» **Aim of the exercise**: The lines from the one with "Given: Apply settings" through the last line of the material below, copied exactly and free of pictures, make up the whole answer.

» **Dataset records**:
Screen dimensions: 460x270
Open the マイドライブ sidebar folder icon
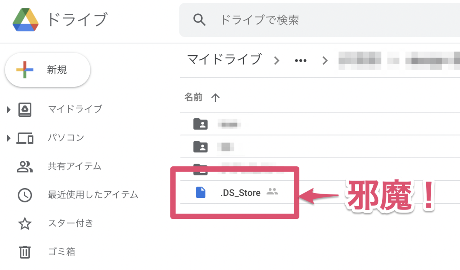point(25,109)
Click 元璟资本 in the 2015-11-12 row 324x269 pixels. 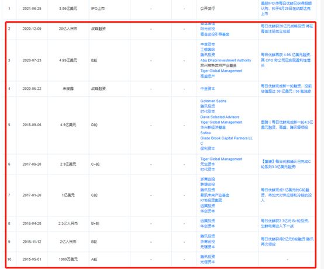pos(208,247)
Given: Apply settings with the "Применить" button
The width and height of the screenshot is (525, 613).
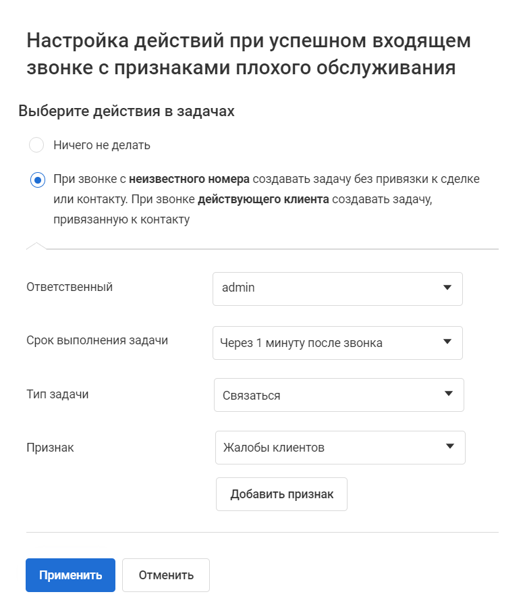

» **Result of this task**:
Given: Apply settings with the "Применить" button
The width and height of the screenshot is (525, 613).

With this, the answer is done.